The incentive mechanism is ultimately the judge of subnet miner performance. When the incentive mechanism is well calibrated, it can result in a virtuous cycle in which the subnet miners continuously improve at the desired task due to competition.

On the contrary, a poorly designed incentive mechanism can result in exploits and shortcuts, which can detrimentally impact the overall quality of the subnet and discourage fair miners.

Distribution of rewards

Example

Distribution of rewards among the subnet miners and subnet validators works like this. Consider an example subnet:

  • Three subnet miners occupy the UID slots 37, 42 and 27 in the subnet.
  • Four subnet validators occupy the UID slots 10, 32, 93 and 74 in the subnet, as shown in the below simplified conceptual diagram.
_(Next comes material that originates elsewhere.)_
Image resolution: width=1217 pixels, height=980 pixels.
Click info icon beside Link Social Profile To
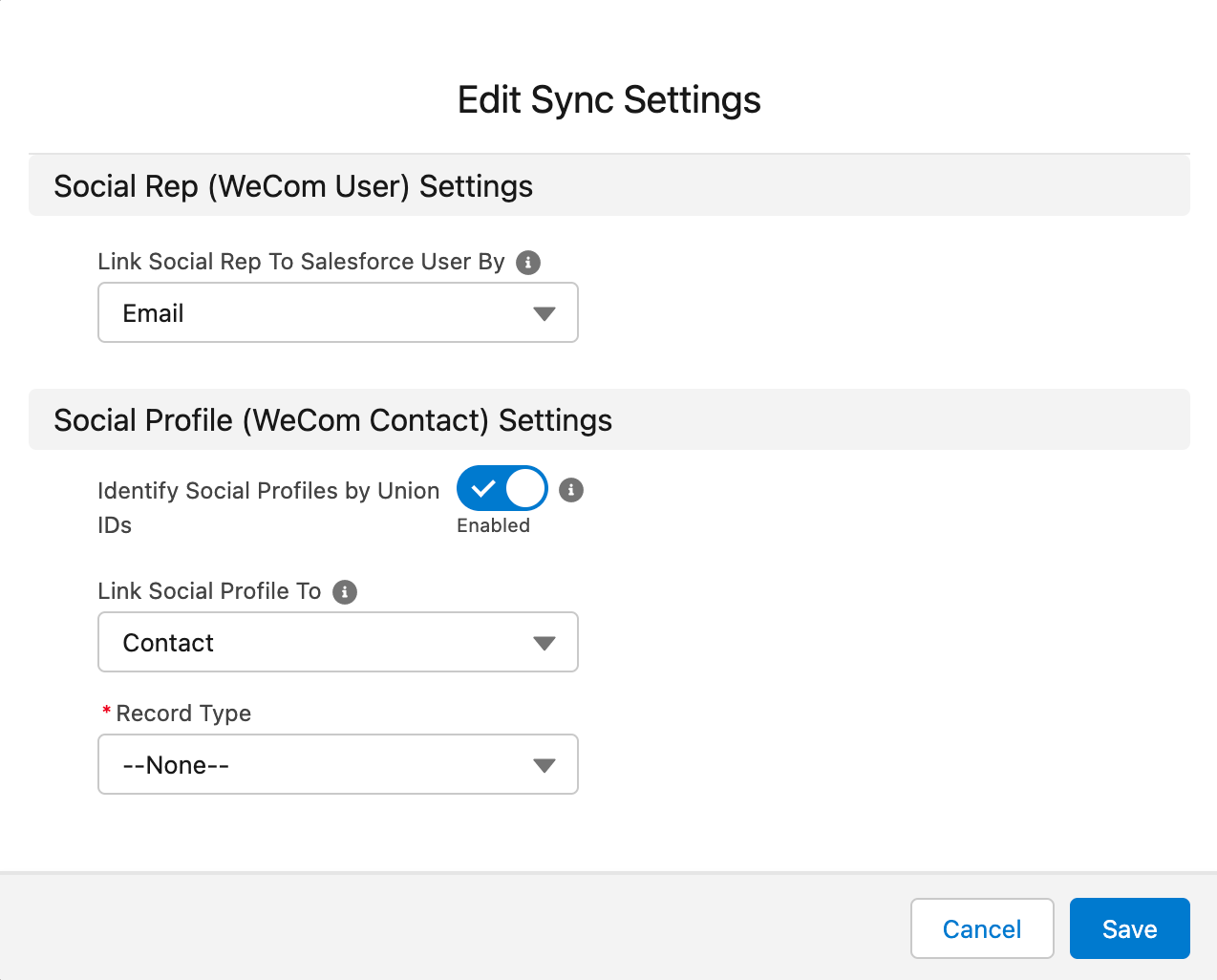coord(345,592)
Assume that the subnet protocol box in the diagram includes all the components of the incentive mechanism that were identified above.
Incentive Mechanism Big PictureIncentive Mechanism Big Picture

The item numbers below correspond to the circled numbers in the above diagram.

  1. Each subnet validator maintains a vector of weights. Each element of the vector represents the weight assigned to a subnet miner. This weight represents how well the subnet miner is performing according to this subnet validator.

    Each subnet validator ranks all the subnet miners by means of this weight vector. Each subnet validator within the subnet, acting independently, transmits its miner ranking weight vector to the blockchain. These ranking weight vectors can arrive at the blockchain at different times. Typically each subnet validator transmits an updated ranking weight vector to the blockchain every 100-200 blocks.

  2. The blockchain (subtensor) waits until the latest ranking weight vectors from all the subnet validators of the given subnet arrive at the blockchain. A ranking weight matrix formed from these ranking weight vectors is then provided as input to the Yuma Consensus module on-chain.

  3. The Yuma Consensus (YC) on-chain then uses this weight matrix, along with the amount of stake associated with the UIDs on this subnet, to calculate rewards. The YC calculates how the reward TAO tokens should be distributed amongst the subnet validators and subnet miners in the subnet, i.e., amongst each UID in the subnet.

All reward TAO tokens are newly minted.
  1. Finally, the YC calculates a consensus distribution of TAO (the ‘emission’) and distributes the newly minted reward TAO immediately into the accounts associated with the UIDs.

Tempo

Note that subnet validators can transmit their rank weight vectors to the blockchain any time. However, for any user-created subnet, the YC for the subnet begins at every 360 blocks (=4320 seconds or 72 minutes, at 12 seconds per block) using the latest weight matrix available at the YC for the subnet.

If a ranking weight vector from the subnet validator arrives after the start of a 360-block period, then this weight vector will be used in the subsequent YC start, i.e., after the current 360 blocks have elapsed.

At the end of any 360-block period, called tempo, the YC concludes and the emissions (distribution of reward TAO) are complete. This tempo value of 360 blocks is the same for all the user-created subnets. However, the YC-starts for each user-created subnet can commence at different times.